■ Task requirements
Update the material from its start to the line with "point(16,520)", changing "Viewport" to "Window" and keeping all else the same. Give back only those lines.

Entries on target coordinates
=-=-=-=-=
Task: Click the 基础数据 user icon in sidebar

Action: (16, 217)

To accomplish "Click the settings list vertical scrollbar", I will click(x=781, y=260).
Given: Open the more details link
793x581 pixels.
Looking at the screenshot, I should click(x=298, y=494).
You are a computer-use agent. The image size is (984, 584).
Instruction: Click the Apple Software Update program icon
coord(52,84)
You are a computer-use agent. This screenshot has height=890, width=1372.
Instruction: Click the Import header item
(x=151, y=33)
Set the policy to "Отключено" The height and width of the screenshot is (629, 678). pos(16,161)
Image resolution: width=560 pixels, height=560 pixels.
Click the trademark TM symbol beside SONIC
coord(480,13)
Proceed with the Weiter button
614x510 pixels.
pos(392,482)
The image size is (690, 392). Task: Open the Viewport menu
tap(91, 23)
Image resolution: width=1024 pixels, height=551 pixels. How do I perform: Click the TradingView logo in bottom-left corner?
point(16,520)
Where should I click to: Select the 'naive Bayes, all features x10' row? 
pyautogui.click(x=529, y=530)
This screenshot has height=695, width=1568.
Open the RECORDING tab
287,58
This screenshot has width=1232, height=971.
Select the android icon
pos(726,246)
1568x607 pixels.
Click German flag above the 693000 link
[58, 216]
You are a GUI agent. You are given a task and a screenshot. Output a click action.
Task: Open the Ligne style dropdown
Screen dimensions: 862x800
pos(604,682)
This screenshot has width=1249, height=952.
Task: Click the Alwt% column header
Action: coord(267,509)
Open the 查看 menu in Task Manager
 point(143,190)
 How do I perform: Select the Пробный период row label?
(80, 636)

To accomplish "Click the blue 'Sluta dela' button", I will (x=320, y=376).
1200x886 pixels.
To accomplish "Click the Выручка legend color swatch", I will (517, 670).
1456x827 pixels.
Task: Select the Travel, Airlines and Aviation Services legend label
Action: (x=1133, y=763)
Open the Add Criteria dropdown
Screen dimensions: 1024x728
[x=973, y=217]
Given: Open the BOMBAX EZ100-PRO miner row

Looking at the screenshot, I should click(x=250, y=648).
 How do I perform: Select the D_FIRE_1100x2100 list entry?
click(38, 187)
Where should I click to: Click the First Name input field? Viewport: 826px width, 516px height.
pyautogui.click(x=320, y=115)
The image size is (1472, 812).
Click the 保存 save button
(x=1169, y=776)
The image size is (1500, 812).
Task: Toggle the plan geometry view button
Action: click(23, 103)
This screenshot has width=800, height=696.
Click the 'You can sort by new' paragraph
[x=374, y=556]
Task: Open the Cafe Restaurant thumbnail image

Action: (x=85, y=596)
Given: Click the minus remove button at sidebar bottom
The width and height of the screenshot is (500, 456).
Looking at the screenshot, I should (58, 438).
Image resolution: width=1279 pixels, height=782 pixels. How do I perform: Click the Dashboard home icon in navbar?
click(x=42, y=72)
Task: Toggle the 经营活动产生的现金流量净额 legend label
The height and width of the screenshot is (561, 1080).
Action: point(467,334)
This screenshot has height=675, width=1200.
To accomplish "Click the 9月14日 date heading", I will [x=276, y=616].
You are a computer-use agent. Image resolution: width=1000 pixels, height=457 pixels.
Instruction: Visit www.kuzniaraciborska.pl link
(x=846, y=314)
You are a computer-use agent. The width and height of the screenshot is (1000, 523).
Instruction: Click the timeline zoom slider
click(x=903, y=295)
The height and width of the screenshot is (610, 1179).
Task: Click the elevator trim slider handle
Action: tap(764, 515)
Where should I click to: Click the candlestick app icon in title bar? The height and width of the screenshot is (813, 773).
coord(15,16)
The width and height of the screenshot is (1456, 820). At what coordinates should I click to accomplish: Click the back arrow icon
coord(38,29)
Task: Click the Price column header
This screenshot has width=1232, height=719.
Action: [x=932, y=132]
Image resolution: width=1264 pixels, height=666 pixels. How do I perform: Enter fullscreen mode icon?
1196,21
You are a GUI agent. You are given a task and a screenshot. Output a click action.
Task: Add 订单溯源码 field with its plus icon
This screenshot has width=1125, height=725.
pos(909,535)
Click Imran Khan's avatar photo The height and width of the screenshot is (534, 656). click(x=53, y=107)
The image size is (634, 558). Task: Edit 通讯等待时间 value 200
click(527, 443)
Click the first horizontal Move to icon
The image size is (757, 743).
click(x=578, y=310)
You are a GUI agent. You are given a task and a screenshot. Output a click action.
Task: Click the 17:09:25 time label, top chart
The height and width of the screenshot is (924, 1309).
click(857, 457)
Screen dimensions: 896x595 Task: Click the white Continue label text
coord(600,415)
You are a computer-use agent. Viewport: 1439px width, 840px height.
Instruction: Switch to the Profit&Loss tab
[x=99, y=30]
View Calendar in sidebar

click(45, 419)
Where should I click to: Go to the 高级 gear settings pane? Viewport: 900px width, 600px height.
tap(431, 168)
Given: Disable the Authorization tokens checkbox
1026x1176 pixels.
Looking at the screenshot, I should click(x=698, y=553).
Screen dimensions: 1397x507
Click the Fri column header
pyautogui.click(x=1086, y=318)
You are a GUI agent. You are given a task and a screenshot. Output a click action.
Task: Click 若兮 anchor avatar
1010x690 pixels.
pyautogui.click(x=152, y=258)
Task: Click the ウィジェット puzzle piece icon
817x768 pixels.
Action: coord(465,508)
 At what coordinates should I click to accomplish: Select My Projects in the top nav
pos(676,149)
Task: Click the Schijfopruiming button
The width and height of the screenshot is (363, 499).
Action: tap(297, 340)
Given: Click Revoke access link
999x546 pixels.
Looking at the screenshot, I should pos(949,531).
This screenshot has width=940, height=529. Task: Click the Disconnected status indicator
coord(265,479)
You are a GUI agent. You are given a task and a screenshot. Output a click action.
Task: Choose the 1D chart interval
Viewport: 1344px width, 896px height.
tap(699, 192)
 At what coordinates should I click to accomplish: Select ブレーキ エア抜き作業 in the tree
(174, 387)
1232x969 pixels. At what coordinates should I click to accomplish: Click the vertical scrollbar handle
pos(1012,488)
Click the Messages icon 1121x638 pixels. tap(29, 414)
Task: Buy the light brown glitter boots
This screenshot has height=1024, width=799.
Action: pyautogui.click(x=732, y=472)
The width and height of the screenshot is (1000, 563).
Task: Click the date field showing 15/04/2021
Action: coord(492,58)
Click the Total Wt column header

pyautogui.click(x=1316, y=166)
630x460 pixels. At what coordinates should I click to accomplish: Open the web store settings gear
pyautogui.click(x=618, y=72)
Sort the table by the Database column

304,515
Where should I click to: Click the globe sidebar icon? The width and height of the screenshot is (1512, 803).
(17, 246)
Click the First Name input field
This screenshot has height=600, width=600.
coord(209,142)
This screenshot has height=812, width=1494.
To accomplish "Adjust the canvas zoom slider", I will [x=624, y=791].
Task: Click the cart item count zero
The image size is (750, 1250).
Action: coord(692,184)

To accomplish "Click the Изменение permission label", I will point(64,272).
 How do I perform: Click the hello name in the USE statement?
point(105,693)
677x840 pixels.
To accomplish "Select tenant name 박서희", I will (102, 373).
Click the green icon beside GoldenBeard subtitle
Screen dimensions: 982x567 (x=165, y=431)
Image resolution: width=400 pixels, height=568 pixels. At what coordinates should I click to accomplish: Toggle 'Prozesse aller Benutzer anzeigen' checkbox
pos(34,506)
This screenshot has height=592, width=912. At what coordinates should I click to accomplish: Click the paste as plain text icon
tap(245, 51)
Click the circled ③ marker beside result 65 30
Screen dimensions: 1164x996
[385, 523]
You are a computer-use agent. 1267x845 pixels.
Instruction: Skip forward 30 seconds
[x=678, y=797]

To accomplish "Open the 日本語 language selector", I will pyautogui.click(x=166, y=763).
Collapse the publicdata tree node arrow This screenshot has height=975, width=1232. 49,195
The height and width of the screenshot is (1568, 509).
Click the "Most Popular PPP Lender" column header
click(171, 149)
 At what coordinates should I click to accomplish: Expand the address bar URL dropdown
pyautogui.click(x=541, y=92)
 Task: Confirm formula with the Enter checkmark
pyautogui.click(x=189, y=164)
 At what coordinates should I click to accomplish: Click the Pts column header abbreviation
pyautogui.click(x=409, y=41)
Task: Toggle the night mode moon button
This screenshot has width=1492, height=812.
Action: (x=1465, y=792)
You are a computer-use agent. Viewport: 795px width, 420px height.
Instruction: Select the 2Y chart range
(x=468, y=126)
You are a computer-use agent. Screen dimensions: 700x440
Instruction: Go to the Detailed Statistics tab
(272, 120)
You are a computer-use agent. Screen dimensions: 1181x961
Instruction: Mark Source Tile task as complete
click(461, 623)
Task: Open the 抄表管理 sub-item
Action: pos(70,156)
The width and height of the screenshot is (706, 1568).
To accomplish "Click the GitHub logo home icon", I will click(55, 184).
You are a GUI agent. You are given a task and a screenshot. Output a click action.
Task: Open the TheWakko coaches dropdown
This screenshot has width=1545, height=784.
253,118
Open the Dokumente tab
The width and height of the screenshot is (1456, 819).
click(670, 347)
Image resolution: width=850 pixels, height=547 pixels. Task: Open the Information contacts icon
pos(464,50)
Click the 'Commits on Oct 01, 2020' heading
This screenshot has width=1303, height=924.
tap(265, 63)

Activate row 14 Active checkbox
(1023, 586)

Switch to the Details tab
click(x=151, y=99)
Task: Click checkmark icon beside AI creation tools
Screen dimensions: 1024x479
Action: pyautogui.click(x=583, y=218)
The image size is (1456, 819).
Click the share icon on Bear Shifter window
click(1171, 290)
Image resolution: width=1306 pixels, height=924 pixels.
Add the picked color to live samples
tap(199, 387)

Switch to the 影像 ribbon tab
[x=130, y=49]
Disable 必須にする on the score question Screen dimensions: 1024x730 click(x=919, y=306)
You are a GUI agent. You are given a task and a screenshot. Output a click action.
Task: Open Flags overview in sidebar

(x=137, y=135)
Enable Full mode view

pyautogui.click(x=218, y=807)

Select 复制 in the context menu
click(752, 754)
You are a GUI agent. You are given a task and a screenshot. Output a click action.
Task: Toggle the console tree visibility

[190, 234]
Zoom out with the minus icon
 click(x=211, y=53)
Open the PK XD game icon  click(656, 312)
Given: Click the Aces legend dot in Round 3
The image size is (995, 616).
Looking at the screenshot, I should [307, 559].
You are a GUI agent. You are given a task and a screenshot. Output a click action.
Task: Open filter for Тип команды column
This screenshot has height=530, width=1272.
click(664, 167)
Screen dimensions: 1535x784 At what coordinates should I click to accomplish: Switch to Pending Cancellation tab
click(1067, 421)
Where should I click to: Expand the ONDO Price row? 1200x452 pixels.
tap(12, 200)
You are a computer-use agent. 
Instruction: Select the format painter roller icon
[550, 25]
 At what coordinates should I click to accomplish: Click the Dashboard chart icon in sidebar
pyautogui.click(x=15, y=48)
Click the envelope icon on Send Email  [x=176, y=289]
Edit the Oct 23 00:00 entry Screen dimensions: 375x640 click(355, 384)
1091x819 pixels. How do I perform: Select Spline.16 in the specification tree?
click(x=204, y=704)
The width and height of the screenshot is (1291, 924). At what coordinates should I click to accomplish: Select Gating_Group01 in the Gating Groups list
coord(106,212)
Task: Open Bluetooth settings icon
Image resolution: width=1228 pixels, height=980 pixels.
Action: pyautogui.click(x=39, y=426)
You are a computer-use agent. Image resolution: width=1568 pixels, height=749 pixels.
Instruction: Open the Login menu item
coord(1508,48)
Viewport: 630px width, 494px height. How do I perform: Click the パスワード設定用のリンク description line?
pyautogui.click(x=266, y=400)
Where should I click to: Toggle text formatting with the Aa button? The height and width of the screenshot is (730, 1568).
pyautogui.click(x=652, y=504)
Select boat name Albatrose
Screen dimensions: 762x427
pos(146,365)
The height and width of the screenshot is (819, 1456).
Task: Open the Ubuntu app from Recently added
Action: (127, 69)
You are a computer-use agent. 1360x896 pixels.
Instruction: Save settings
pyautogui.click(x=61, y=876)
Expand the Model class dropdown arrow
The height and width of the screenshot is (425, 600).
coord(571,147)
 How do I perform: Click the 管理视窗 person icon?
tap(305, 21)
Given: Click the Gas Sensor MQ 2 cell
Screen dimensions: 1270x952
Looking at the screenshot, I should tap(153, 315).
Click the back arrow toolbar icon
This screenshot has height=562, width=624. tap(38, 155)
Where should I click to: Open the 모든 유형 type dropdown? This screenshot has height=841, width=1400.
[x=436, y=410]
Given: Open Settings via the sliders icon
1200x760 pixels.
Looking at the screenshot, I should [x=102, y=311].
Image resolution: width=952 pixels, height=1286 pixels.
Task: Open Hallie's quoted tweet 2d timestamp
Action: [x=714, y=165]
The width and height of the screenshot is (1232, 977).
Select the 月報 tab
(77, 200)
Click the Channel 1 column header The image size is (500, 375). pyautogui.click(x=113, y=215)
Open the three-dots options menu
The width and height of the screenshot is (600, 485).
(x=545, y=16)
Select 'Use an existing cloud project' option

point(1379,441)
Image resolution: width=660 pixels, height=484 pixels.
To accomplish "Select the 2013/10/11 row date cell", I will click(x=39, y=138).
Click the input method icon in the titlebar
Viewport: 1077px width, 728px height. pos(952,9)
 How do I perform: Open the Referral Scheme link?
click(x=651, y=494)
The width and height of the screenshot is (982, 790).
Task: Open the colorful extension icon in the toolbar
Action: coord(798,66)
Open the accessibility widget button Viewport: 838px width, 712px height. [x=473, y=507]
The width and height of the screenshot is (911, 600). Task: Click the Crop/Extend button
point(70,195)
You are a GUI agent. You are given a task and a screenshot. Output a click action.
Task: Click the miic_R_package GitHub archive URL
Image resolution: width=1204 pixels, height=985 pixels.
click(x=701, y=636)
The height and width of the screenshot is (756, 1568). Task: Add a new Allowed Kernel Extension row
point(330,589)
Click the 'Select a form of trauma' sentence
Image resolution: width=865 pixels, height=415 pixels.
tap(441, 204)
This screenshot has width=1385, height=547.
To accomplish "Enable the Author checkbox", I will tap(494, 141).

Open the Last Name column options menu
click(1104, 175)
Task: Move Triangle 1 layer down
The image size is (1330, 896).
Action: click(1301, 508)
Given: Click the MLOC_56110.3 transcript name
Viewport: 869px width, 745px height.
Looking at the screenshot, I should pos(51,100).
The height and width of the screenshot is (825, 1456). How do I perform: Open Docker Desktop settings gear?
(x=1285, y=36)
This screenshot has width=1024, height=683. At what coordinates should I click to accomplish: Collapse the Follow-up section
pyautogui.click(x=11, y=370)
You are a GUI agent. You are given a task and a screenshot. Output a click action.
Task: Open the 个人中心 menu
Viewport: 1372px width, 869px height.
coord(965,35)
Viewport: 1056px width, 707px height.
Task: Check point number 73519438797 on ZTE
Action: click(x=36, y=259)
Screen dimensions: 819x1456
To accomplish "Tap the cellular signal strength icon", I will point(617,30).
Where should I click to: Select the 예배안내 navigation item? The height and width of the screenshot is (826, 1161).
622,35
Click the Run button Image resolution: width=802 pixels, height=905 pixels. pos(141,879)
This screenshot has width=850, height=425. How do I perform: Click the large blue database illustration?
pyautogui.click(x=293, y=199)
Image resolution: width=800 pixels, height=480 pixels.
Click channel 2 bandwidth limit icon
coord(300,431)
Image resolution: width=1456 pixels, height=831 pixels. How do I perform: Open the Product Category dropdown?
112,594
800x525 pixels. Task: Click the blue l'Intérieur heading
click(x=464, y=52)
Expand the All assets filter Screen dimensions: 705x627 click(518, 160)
=-=-=-=-=
■ Full solution
Task: Click the 基础数据 user icon in sidebar

Action: (16, 217)

To accomplish "Click the settings list vertical scrollbar", I will click(x=781, y=260).
Given: Open the more details link
793x581 pixels.
Looking at the screenshot, I should click(x=298, y=494).
You are a computer-use agent. The image size is (984, 584).
Instruction: Click the Apple Software Update program icon
coord(52,84)
You are a computer-use agent. This screenshot has height=890, width=1372.
Instruction: Click the Import header item
(x=151, y=33)
Set the policy to "Отключено" The height and width of the screenshot is (629, 678). pos(16,161)
Image resolution: width=560 pixels, height=560 pixels.
Click the trademark TM symbol beside SONIC
coord(480,13)
Proceed with the Weiter button
614x510 pixels.
pos(392,482)
The image size is (690, 392). Task: Open the Window menu
tap(91, 23)
Image resolution: width=1024 pixels, height=551 pixels. How do I perform: Click the TradingView logo in bottom-left corner?
point(16,520)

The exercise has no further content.